### AIM OF THE EXERCISE
From first line to last, output the records below exactly.

Excerpts from a dataset:

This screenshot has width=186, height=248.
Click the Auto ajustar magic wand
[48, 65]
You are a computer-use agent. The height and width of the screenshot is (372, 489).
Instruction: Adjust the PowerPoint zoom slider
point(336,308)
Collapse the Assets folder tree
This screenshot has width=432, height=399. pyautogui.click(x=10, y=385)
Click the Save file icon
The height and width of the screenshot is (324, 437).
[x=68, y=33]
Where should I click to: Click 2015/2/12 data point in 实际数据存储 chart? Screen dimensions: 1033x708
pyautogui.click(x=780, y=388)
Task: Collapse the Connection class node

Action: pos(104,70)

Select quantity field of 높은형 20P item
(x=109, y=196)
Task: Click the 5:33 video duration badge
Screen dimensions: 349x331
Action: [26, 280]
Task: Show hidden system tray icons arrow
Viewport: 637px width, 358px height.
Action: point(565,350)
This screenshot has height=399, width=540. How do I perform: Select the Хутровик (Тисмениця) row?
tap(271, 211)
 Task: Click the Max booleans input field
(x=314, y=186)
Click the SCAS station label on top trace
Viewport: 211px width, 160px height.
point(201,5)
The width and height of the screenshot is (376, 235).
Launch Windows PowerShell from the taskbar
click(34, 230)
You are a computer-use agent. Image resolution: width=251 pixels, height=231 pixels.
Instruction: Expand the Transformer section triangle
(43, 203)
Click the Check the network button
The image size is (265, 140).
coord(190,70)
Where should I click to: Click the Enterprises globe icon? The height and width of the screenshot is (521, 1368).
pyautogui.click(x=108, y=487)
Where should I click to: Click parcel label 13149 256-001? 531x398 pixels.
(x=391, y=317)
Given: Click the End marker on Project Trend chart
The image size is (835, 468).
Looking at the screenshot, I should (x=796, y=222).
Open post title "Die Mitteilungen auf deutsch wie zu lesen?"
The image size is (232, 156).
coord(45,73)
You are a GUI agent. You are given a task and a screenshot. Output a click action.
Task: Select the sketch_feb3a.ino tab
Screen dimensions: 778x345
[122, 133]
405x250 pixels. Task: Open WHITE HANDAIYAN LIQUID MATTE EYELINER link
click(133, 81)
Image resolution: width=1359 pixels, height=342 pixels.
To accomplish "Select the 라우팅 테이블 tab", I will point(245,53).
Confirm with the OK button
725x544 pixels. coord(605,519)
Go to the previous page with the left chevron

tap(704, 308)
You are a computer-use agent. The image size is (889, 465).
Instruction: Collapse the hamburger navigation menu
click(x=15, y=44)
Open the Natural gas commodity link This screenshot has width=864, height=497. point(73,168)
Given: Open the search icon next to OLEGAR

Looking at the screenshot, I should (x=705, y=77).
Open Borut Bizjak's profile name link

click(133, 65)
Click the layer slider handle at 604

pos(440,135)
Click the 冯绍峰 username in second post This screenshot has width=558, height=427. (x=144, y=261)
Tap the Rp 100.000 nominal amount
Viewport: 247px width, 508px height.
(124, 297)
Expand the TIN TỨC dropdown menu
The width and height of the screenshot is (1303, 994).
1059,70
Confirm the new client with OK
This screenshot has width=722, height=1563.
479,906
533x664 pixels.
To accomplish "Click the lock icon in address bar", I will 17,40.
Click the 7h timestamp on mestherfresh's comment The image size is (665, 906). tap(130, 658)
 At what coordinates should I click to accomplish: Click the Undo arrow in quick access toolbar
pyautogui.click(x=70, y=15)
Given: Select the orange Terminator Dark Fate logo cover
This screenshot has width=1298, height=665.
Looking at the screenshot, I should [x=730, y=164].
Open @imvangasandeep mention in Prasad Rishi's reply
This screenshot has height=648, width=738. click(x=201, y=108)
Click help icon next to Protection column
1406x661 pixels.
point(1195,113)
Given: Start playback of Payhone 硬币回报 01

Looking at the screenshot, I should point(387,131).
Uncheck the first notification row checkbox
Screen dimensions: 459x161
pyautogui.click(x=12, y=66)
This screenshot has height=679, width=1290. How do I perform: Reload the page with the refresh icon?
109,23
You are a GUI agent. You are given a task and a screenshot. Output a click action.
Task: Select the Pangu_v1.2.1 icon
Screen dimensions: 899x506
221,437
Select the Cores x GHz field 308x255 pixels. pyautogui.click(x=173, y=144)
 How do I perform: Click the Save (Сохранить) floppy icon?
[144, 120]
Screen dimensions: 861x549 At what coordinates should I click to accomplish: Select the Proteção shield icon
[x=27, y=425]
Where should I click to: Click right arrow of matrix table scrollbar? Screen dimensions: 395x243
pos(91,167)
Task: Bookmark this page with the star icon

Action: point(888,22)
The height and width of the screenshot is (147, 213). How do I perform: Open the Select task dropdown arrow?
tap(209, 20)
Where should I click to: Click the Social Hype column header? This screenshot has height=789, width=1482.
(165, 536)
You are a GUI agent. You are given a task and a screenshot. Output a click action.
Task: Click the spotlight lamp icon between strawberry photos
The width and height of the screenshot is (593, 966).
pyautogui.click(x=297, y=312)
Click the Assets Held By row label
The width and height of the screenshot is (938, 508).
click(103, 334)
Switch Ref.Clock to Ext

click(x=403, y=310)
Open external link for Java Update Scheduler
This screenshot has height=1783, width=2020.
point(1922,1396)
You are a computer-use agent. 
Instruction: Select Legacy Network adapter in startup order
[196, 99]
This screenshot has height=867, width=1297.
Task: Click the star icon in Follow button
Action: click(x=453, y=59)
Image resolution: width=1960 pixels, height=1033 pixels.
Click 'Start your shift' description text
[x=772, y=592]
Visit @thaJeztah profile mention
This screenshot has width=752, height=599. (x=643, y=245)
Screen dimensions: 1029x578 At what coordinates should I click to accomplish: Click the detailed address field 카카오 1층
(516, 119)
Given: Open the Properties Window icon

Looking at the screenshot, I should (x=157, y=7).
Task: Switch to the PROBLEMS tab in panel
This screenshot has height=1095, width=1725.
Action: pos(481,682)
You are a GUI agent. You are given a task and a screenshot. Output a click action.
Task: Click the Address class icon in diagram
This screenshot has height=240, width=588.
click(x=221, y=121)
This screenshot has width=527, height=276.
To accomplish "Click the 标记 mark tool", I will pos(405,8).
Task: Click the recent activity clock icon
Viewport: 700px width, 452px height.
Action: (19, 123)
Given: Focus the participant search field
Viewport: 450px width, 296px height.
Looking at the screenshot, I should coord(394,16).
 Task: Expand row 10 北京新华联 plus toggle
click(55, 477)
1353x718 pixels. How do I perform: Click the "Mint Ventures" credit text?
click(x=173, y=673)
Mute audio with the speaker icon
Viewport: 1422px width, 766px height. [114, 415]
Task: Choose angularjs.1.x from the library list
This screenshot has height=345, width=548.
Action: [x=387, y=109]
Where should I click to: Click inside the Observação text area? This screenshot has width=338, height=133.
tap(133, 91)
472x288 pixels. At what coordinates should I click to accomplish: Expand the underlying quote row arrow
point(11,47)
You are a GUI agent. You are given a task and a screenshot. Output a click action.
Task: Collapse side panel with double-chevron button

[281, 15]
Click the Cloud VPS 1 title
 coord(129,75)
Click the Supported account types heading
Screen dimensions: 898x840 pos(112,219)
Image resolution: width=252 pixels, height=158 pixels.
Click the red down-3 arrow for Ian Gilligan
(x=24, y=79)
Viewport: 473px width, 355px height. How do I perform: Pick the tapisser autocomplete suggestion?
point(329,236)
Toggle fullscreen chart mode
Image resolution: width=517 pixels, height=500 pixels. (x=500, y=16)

### WRITTEN SOLUTION
This screenshot has width=186, height=248.
Click the Auto ajustar magic wand
[48, 65]
You are a computer-use agent. The height and width of the screenshot is (372, 489).
Instruction: Adjust the PowerPoint zoom slider
point(336,308)
Collapse the Assets folder tree
This screenshot has width=432, height=399. pyautogui.click(x=10, y=385)
Click the Save file icon
The height and width of the screenshot is (324, 437).
[x=68, y=33]
Where should I click to: Click 2015/2/12 data point in 实际数据存储 chart? Screen dimensions: 1033x708
pyautogui.click(x=780, y=388)
Task: Collapse the Connection class node

Action: pos(104,70)

Select quantity field of 높은형 20P item
(x=109, y=196)
Task: Click the 5:33 video duration badge
Screen dimensions: 349x331
Action: [26, 280]
Task: Show hidden system tray icons arrow
Viewport: 637px width, 358px height.
Action: point(565,350)
This screenshot has height=399, width=540. How do I perform: Select the Хутровик (Тисмениця) row?
tap(271, 211)
 Task: Click the Max booleans input field
(x=314, y=186)
Click the SCAS station label on top trace
Viewport: 211px width, 160px height.
point(201,5)
The width and height of the screenshot is (376, 235).
Launch Windows PowerShell from the taskbar
click(34, 230)
You are a computer-use agent. Image resolution: width=251 pixels, height=231 pixels.
Instruction: Expand the Transformer section triangle
(43, 203)
Click the Check the network button
The image size is (265, 140).
coord(190,70)
Where should I click to: Click the Enterprises globe icon? The height and width of the screenshot is (521, 1368).
pyautogui.click(x=108, y=487)
Where should I click to: Click parcel label 13149 256-001? 531x398 pixels.
(x=391, y=317)
Given: Click the End marker on Project Trend chart
The image size is (835, 468).
Looking at the screenshot, I should (x=796, y=222).
Open post title "Die Mitteilungen auf deutsch wie zu lesen?"
The image size is (232, 156).
coord(45,73)
You are a GUI agent. You are given a task and a screenshot. Output a click action.
Task: Select the sketch_feb3a.ino tab
Screen dimensions: 778x345
[122, 133]
405x250 pixels. Task: Open WHITE HANDAIYAN LIQUID MATTE EYELINER link
click(133, 81)
Image resolution: width=1359 pixels, height=342 pixels.
To accomplish "Select the 라우팅 테이블 tab", I will point(245,53).
Confirm with the OK button
725x544 pixels. coord(605,519)
Go to the previous page with the left chevron

tap(704, 308)
You are a computer-use agent. The image size is (889, 465).
Instruction: Collapse the hamburger navigation menu
click(x=15, y=44)
Open the Natural gas commodity link This screenshot has width=864, height=497. point(73,168)
Given: Open the search icon next to OLEGAR

Looking at the screenshot, I should (x=705, y=77).
Open Borut Bizjak's profile name link

click(133, 65)
Click the layer slider handle at 604

pos(440,135)
Click the 冯绍峰 username in second post This screenshot has width=558, height=427. (x=144, y=261)
Tap the Rp 100.000 nominal amount
Viewport: 247px width, 508px height.
(124, 297)
Expand the TIN TỨC dropdown menu
The width and height of the screenshot is (1303, 994).
1059,70
Confirm the new client with OK
This screenshot has width=722, height=1563.
479,906
533x664 pixels.
To accomplish "Click the lock icon in address bar", I will 17,40.
Click the 7h timestamp on mestherfresh's comment The image size is (665, 906). tap(130, 658)
 At what coordinates should I click to accomplish: Click the Undo arrow in quick access toolbar
pyautogui.click(x=70, y=15)
Given: Select the orange Terminator Dark Fate logo cover
This screenshot has width=1298, height=665.
Looking at the screenshot, I should [x=730, y=164].
Open @imvangasandeep mention in Prasad Rishi's reply
This screenshot has height=648, width=738. click(x=201, y=108)
Click help icon next to Protection column
1406x661 pixels.
point(1195,113)
Given: Start playback of Payhone 硬币回报 01

Looking at the screenshot, I should point(387,131).
Uncheck the first notification row checkbox
Screen dimensions: 459x161
pyautogui.click(x=12, y=66)
This screenshot has height=679, width=1290. How do I perform: Reload the page with the refresh icon?
109,23
You are a GUI agent. You are given a task and a screenshot. Output a click action.
Task: Select the Pangu_v1.2.1 icon
Screen dimensions: 899x506
221,437
Select the Cores x GHz field 308x255 pixels. pyautogui.click(x=173, y=144)
 How do I perform: Click the Save (Сохранить) floppy icon?
[144, 120]
Screen dimensions: 861x549 At what coordinates should I click to accomplish: Select the Proteção shield icon
[x=27, y=425]
Where should I click to: Click right arrow of matrix table scrollbar? Screen dimensions: 395x243
pos(91,167)
Task: Bookmark this page with the star icon

Action: point(888,22)
The height and width of the screenshot is (147, 213). How do I perform: Open the Select task dropdown arrow?
tap(209, 20)
Where should I click to: Click the Social Hype column header? This screenshot has height=789, width=1482.
(165, 536)
You are a GUI agent. You are given a task and a screenshot. Output a click action.
Task: Click the spotlight lamp icon between strawberry photos
The width and height of the screenshot is (593, 966).
pyautogui.click(x=297, y=312)
Click the Assets Held By row label
The width and height of the screenshot is (938, 508).
click(103, 334)
Switch Ref.Clock to Ext

click(x=403, y=310)
Open external link for Java Update Scheduler
This screenshot has height=1783, width=2020.
point(1922,1396)
You are a computer-use agent. 
Instruction: Select Legacy Network adapter in startup order
[196, 99]
This screenshot has height=867, width=1297.
Task: Click the star icon in Follow button
Action: click(x=453, y=59)
Image resolution: width=1960 pixels, height=1033 pixels.
Click 'Start your shift' description text
[x=772, y=592]
Visit @thaJeztah profile mention
This screenshot has width=752, height=599. (x=643, y=245)
Screen dimensions: 1029x578 At what coordinates should I click to accomplish: Click the detailed address field 카카오 1층
(516, 119)
Given: Open the Properties Window icon

Looking at the screenshot, I should (x=157, y=7).
Task: Switch to the PROBLEMS tab in panel
This screenshot has height=1095, width=1725.
Action: pos(481,682)
You are a GUI agent. You are given a task and a screenshot. Output a click action.
Task: Click the Address class icon in diagram
This screenshot has height=240, width=588.
click(x=221, y=121)
This screenshot has width=527, height=276.
To accomplish "Click the 标记 mark tool", I will pos(405,8).
Task: Click the recent activity clock icon
Viewport: 700px width, 452px height.
Action: (19, 123)
Given: Focus the participant search field
Viewport: 450px width, 296px height.
Looking at the screenshot, I should coord(394,16).
 Task: Expand row 10 北京新华联 plus toggle
click(55, 477)
1353x718 pixels. How do I perform: Click the "Mint Ventures" credit text?
click(x=173, y=673)
Mute audio with the speaker icon
Viewport: 1422px width, 766px height. [114, 415]
Task: Choose angularjs.1.x from the library list
This screenshot has height=345, width=548.
Action: [x=387, y=109]
Where should I click to: Click inside the Observação text area? This screenshot has width=338, height=133.
tap(133, 91)
472x288 pixels. At what coordinates should I click to accomplish: Expand the underlying quote row arrow
point(11,47)
You are a GUI agent. You are given a task and a screenshot. Output a click action.
Task: Collapse side panel with double-chevron button

[281, 15]
Click the Cloud VPS 1 title
 coord(129,75)
Click the Supported account types heading
Screen dimensions: 898x840 pos(112,219)
Image resolution: width=252 pixels, height=158 pixels.
Click the red down-3 arrow for Ian Gilligan
(x=24, y=79)
Viewport: 473px width, 355px height. How do I perform: Pick the tapisser autocomplete suggestion?
point(329,236)
Toggle fullscreen chart mode
Image resolution: width=517 pixels, height=500 pixels. (x=500, y=16)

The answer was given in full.